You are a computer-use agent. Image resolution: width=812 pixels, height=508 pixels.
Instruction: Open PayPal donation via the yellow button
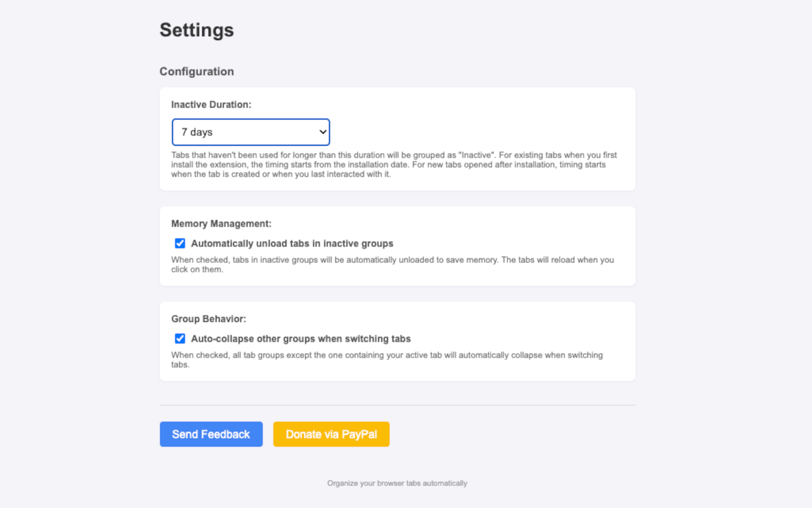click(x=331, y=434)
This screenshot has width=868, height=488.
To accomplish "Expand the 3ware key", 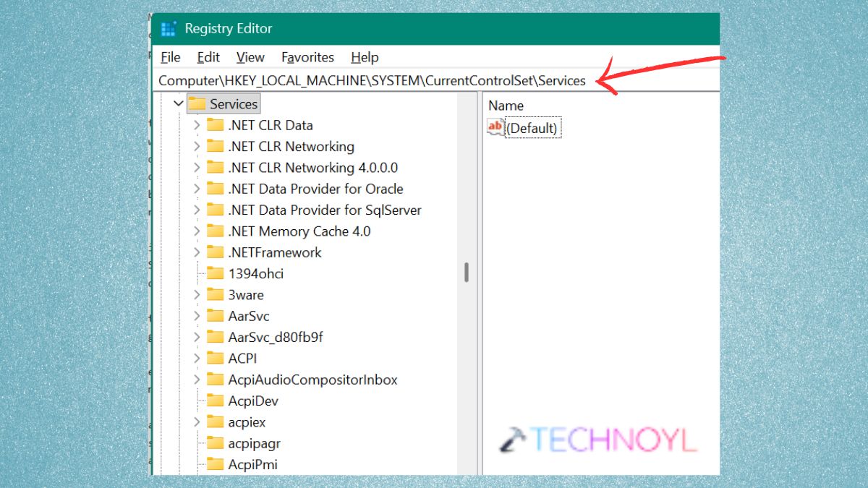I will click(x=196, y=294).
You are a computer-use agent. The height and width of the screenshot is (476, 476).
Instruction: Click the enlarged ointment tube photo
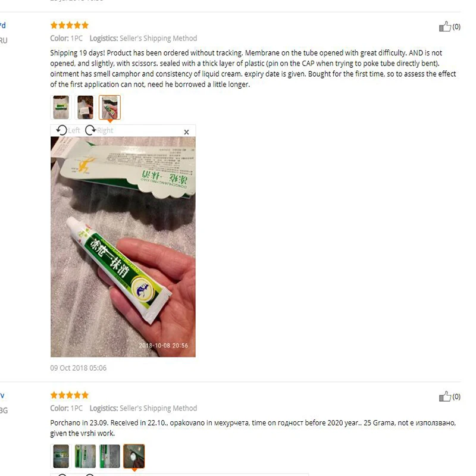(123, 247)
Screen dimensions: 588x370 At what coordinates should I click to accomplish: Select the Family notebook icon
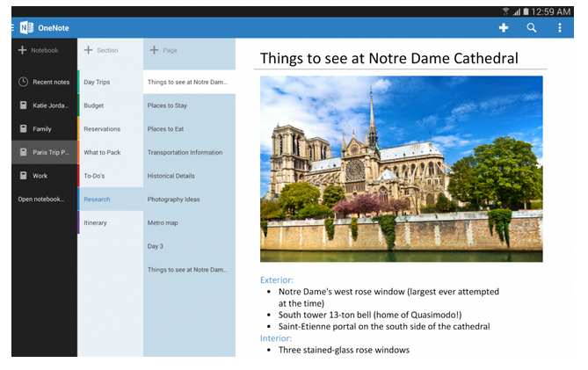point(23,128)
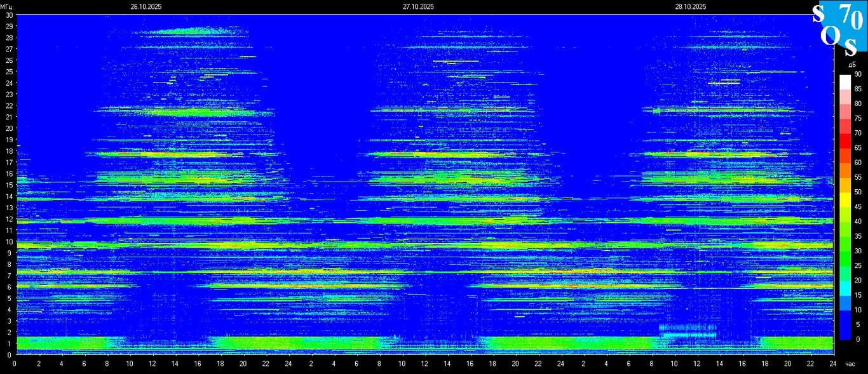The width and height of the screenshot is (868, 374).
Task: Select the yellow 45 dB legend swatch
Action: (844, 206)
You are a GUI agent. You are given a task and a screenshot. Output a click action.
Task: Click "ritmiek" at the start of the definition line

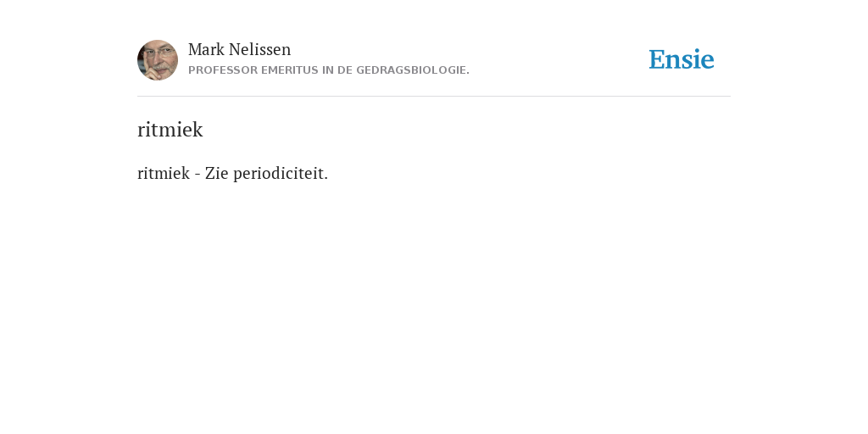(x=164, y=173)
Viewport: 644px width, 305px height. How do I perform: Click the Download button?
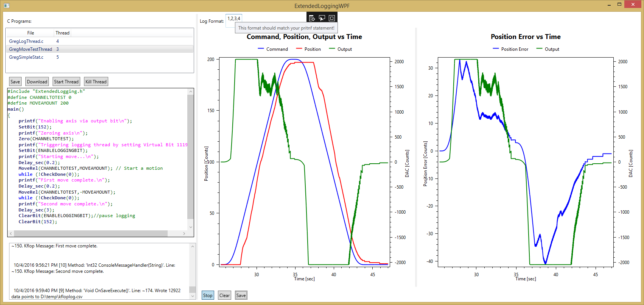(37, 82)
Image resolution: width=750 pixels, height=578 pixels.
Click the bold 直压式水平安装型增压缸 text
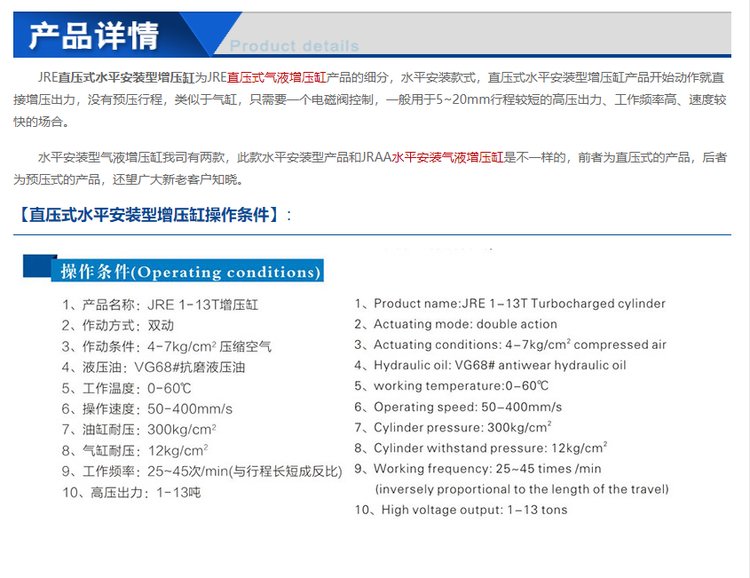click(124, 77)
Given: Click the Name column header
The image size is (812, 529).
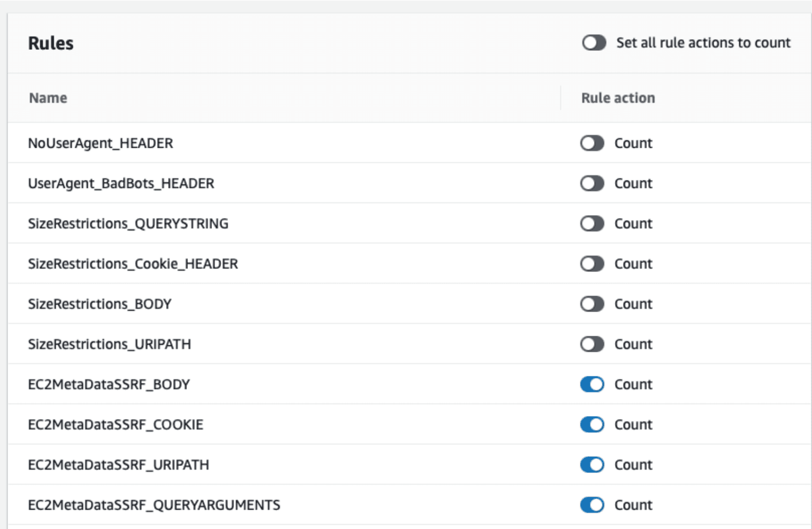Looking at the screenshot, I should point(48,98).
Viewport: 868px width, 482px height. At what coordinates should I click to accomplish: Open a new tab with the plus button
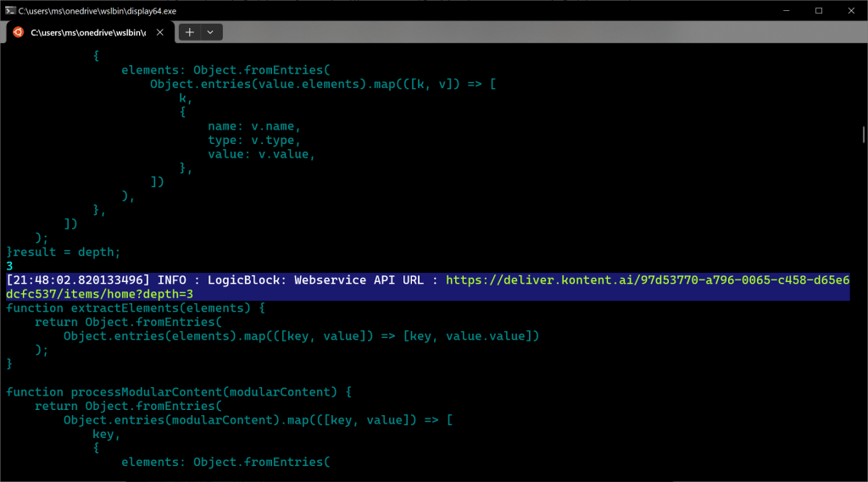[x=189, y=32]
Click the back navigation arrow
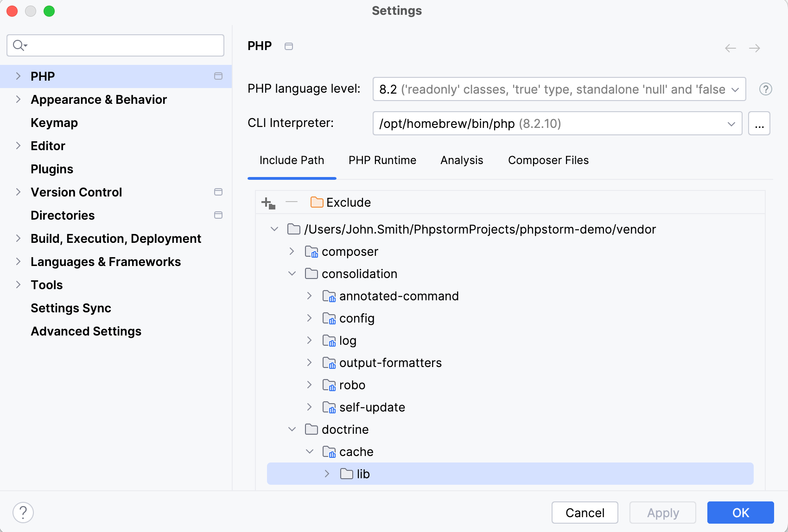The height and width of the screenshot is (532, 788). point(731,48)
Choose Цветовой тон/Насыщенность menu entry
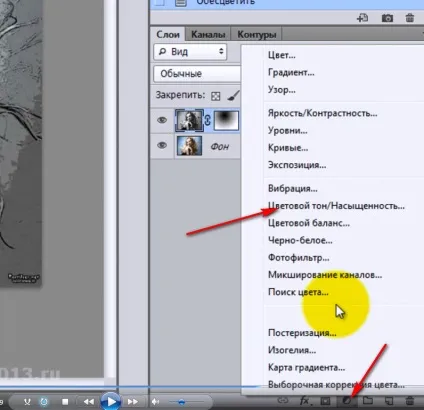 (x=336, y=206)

.....

- Exercise requirements:
If a line in the entries includes the word "agent", copy that line out.

- Written reply:
You are a computer-use agent. Image resolution: width=812 pixels, height=508 pixels.
You are a computer-use agent. The height and width of the screenshot is (476, 476).
You are a GUI agent. You are given a task and a screenshot. Output a click action.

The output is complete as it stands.